• STATED PROBLEM
Lay out the data below as a Markdown table with the columns "Row" and "Entry": number each line in the Row column and put its text in the Entry column. Skip blank lines and leave out the pictures.

• RECORDED DATA
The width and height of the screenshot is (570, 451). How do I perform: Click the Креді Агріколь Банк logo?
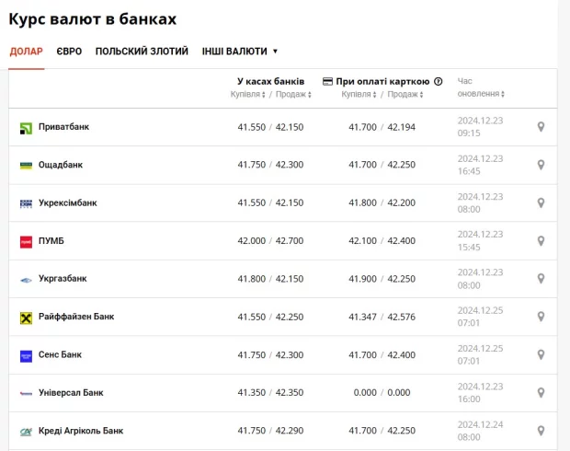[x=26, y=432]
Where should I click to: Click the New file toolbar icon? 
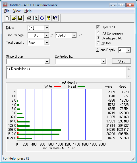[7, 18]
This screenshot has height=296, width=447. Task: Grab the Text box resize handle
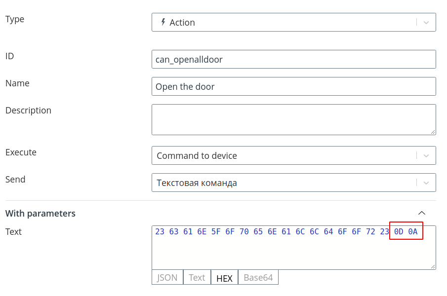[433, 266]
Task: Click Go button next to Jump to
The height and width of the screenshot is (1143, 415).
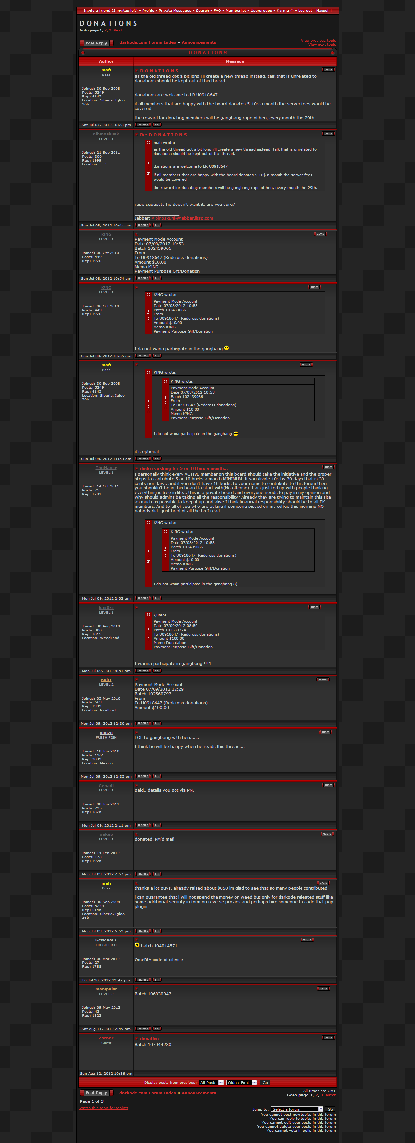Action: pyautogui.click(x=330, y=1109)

• ANSWER TO THE EXERCISE
| Row | Entry |
|---|---|
| 1 | The width and height of the screenshot is (570, 451). How do I perform: Click the Креді Агріколь Банк logo? |
| 2 | [x=26, y=432] |
| 3 | Where should I click to: Click the New file toolbar icon?  |
| 4 | [7, 18] |
| 5 | This screenshot has height=296, width=447. Task: Grab the Text box resize handle |
| 6 | [433, 266] |
| 7 | Task: Click Go button next to Jump to |
| 8 | The height and width of the screenshot is (1143, 415). |
| 9 | Action: pyautogui.click(x=330, y=1109) |